═════ DATA FOR THIS TASK ═════
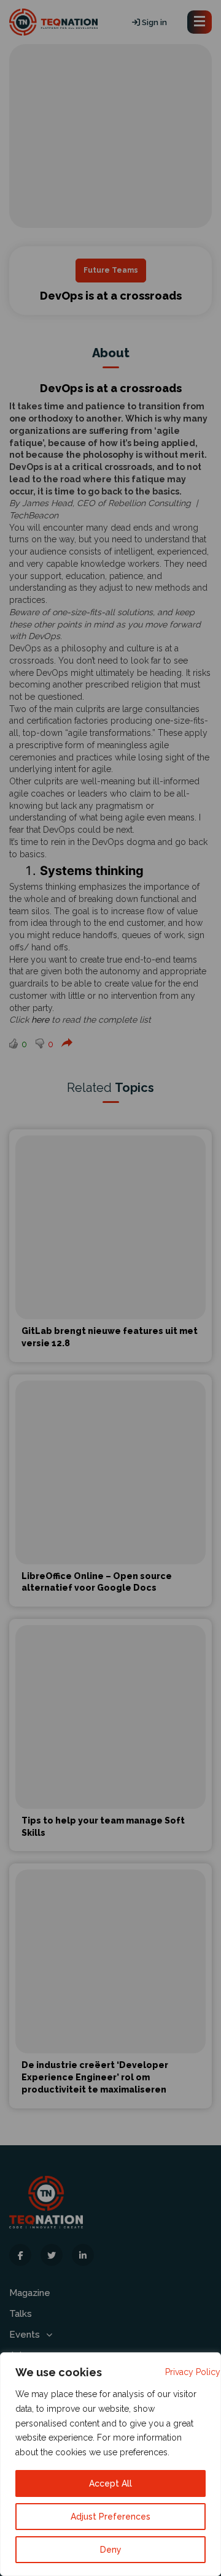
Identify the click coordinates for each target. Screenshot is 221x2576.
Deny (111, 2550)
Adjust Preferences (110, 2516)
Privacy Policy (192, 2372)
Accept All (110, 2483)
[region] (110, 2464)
═════
═════ DATA FOR THIS TASK ═════
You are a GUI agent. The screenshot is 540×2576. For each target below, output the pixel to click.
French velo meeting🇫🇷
═════
═════ DATA FOR THIS TASK ═════
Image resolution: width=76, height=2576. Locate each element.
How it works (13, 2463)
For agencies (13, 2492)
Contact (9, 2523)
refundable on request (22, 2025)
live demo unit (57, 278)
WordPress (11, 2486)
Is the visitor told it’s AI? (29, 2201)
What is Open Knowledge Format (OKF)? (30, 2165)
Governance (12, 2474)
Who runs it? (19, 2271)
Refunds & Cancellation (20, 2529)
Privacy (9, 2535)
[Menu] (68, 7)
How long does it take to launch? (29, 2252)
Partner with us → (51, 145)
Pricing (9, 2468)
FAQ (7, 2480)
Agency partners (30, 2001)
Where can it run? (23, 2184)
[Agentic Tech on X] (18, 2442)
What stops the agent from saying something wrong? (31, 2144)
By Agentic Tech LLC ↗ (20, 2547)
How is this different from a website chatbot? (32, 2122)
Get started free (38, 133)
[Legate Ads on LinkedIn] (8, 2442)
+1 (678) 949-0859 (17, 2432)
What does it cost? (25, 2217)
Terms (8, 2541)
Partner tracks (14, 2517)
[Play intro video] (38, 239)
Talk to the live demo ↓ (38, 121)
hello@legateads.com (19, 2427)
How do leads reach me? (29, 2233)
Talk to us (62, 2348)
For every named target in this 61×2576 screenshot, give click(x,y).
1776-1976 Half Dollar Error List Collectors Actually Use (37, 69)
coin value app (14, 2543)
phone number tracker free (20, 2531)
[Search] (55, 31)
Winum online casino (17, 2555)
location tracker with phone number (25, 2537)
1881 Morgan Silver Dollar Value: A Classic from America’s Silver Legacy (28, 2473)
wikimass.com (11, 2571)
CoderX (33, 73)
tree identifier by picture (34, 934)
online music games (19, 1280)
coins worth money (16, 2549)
═════
• WHAT TO WORK ON:
When the line with "Identify the click" is reached in the data above, start copying there, and copy each line exactly until the line with "[region] (110, 2464)" has been copied; copy nothing else.

• REPLY TO THE EXERCISE:
Identify the click coordinates for each target. Screenshot is 221x2576.
Deny (111, 2550)
Adjust Preferences (110, 2516)
Privacy Policy (192, 2372)
Accept All (110, 2483)
[region] (110, 2464)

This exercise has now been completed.